<Sopra tutte le cose, o Saulino, è situata la verità; perché questa è la unità che soprasiede al tutto, è la bontà che è preeminente ad ogni cosa; perché uno è lo ente, buono e vero; medesimo è vero, ente e buono. La verità è quella entità che non è inferiore a cosa alcuna; perché, se vuoi fengere qualche cosa avanti la verità, bisogna che stimi quella essere altro che verità; e se la fingi altro che verità, necessariamente la intenderai non aver verità in sé ed essere senza verità, non essere vera; onde conseguentemente è falsa, è cosa de niente, è nulla, è non ente. Lascio che niente può essere prima che la verità, se non è vero che quello sia primo e sopra la verità; e cotal vero essere non può essere se non per la verità. Cossì non può essere altro insieme con la verità, ed essere quel medesimo senza verità; percioché, se per la verità non è vero, non è ente, è falso, è nulla. Parimente non può essere cosa appresso la veritade; perché, se è dopo lei, è senza lei; se è senza lei, non è vero; perché non ha la verità in sé; sarà dunque falso, sarà dunque niente. Dunque la verità è avanti tutte le cose, è con tutte le cose, è dopo tutte le cose, è sopra tutto, con tutto, dopo tutto; ha raggione di principio, mezzo e fine. Essa è avanti le cose, per modo di causa e principio, mentre per essa le cose hanno dependenza; è nelle cose ed è sustanza di quelle istessa, mentre per essa hanno la sussistenza; è dopo tutte le cose, mentre per lei senza falsità si comprendeno. È ideale, naturale e nozionale; è metafisica, fisica e logica. Sopra tutte le cose, dunque, è la verità; e ciò che è sopra tutte le cose, benché sia conceputo secondo altra raggione, ed altrimente nominato, quello pure in sustanza bisogna che sia l’istessa verità. Per questa causa, dunque, raggionevolmente Giove ha voluto che nella più eminente parte del cielo sia vista la veritade. Ma certo questa che sensibilmente vedi e che puoi con l’altezza del tuo intelletto capire, non è la somma e prima, ma certa figura, certa imagine e certo splendor di quella, la quale è superiore a questo Giove di cui parliamo sovente e che è soggetto delle nostre metafore.>
Questa vera e propria arringa è il compendio della filosofia bruniana, ed è così appassionata e nel contempo chiara e di immediata comprensione che da sola può essere considerata il commento a se stessa.

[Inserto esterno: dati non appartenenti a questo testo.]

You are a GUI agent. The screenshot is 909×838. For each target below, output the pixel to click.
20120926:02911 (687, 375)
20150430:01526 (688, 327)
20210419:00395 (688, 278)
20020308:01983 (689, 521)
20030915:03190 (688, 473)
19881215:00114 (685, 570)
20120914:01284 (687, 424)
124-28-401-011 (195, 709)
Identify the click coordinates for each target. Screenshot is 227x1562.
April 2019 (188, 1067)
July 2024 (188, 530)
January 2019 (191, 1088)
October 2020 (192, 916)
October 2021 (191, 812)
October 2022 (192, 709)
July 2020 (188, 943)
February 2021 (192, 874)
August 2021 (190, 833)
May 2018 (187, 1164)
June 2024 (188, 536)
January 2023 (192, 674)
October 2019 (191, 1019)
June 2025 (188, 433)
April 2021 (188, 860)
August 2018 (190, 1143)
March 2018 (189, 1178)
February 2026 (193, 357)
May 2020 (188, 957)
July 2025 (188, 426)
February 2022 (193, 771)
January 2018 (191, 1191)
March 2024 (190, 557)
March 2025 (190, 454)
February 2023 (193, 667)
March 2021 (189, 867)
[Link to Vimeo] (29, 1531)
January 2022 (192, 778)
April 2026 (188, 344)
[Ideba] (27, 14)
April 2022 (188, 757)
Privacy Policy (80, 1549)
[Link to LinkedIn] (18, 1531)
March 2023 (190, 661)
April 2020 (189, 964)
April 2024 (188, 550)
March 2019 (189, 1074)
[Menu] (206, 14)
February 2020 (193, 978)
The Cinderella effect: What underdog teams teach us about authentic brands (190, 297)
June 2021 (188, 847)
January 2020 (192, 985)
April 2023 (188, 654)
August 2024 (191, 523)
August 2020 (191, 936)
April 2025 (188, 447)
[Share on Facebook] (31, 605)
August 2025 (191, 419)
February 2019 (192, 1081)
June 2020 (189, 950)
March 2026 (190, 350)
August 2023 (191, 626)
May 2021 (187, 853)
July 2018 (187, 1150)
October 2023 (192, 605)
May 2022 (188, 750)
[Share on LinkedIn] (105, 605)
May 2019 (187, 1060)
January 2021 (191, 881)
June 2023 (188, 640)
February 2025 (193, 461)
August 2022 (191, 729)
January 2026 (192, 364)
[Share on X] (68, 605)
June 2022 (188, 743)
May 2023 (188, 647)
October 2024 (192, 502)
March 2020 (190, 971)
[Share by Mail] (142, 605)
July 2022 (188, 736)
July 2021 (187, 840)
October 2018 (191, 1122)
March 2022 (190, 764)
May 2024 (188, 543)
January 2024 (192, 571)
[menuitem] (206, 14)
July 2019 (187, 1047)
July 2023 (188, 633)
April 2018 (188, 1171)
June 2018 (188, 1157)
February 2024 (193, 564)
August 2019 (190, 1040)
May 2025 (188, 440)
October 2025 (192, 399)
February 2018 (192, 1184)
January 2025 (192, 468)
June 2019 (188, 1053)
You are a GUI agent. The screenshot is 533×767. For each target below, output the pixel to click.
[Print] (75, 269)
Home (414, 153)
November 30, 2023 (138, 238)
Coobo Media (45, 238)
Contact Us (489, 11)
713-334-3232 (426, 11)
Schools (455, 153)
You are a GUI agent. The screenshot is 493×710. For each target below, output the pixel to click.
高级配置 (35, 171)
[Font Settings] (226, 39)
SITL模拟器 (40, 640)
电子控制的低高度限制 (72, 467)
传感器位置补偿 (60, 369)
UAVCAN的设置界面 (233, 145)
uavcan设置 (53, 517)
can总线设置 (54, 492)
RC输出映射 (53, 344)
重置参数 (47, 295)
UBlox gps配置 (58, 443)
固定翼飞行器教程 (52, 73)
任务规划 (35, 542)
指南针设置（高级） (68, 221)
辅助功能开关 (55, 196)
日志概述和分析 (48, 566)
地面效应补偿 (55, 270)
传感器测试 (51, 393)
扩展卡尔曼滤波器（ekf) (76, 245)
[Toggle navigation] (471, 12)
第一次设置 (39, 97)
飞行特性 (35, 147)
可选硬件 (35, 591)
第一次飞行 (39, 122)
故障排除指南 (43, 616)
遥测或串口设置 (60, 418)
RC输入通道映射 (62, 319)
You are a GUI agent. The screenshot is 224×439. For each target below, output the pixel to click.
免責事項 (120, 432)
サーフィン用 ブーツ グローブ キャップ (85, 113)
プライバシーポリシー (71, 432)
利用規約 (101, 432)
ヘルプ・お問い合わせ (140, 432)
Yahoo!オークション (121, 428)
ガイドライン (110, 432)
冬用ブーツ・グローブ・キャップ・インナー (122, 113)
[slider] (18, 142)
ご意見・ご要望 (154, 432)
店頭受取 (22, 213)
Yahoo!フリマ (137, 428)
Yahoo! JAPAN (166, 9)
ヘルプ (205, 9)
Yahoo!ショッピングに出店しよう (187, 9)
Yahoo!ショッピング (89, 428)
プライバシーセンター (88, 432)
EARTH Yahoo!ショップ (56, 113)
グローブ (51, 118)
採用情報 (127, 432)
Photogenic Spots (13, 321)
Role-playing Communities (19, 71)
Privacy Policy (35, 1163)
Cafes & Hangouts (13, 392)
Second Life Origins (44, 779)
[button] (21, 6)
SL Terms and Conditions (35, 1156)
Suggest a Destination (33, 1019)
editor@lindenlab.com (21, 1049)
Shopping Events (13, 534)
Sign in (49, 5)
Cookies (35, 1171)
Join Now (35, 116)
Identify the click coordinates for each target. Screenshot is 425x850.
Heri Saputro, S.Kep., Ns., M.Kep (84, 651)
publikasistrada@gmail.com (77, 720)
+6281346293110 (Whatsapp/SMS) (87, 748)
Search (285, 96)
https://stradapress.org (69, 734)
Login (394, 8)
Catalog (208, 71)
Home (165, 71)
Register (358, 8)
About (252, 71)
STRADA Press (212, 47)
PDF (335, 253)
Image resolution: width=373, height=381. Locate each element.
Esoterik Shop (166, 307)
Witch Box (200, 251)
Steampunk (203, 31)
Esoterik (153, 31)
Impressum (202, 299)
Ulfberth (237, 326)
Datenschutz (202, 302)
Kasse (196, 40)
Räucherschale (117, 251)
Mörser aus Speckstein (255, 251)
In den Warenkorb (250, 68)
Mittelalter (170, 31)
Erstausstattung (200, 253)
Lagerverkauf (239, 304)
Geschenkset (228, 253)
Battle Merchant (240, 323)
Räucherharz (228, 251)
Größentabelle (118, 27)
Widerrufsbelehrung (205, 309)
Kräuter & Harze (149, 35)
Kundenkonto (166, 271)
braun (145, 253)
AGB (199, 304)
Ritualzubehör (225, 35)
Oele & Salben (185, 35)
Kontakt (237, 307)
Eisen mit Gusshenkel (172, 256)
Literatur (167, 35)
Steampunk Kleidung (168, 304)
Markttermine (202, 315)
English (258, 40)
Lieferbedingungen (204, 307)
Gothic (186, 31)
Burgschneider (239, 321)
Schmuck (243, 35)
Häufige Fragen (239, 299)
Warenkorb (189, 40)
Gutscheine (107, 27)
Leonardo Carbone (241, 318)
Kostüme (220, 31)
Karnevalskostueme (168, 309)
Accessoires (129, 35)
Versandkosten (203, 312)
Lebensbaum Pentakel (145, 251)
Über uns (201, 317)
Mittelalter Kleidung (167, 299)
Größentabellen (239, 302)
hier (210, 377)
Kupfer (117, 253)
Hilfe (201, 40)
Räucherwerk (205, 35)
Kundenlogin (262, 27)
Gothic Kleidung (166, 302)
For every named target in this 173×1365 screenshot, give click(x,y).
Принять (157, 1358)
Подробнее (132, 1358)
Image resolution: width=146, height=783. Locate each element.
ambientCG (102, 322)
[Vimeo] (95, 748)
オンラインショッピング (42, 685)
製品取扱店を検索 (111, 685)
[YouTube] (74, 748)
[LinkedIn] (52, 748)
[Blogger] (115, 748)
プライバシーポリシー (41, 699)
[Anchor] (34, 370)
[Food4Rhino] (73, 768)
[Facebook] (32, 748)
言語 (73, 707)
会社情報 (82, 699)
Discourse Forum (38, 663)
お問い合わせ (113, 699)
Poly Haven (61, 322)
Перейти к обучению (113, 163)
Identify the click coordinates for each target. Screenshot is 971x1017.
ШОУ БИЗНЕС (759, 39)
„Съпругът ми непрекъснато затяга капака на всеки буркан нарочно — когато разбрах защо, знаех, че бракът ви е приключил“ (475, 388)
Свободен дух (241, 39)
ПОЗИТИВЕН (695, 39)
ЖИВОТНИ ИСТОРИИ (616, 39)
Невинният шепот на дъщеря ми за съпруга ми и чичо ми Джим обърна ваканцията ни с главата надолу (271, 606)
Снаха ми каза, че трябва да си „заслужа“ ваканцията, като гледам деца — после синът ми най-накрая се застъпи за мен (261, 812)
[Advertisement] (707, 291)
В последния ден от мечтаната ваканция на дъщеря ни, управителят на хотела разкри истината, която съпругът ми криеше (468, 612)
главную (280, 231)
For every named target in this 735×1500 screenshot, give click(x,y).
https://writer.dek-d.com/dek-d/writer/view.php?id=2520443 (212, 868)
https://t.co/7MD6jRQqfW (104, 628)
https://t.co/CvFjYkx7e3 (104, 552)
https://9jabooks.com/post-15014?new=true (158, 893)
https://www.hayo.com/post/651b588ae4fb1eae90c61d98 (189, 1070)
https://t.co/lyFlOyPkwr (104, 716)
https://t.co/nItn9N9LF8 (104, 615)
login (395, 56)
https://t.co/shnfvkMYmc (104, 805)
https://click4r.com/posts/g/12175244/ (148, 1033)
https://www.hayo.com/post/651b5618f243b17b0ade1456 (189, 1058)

Comunque, possiamo individuare tre punti focalizzanti tale esposizione:
- la Verità è Dio stesso, il Dio <di cui non è dato discorrere…> citando Bruno stesso;
- Essa è principio, mezzo e fine; è Causa e principio; è il prima, il durante, il dopo; in una sola parola è il Tutto.
- La verità che possiamo ammirare in cielo (l’Orsa minore) è solo l’immagine, un simulacro della Verità; Verità che è superiore a questo Giove di cui parliamo sovente e che è soggetto delle nostre metafore.
Ancora più esplicitamente che nei dialoghi cosmologici, quindi, Bruno tratteggia il quadro della sua globale visione del Creato; la teoria dell’Uno/Tutto; dell’unità di Principio, Causa ed Atto; del Tempo come funzione accidentale e non divina; ancor più esplicitamente sottolinea la differenza tra il Demiurgo e Dio Padre <che è superiore a questo Giove…>; e decodifica la metafora che sottende all’intera opera: Giove è l’archetipo non di noi stessi, non del Papa, non di Lutero, non della Chiesa Cattolica o di quella Riformata, bensì dell’Artifex a cui è dato ordinare il Cosmo, e rimodificarlo… ogni trentaseimila (o ventiseimila?) anni.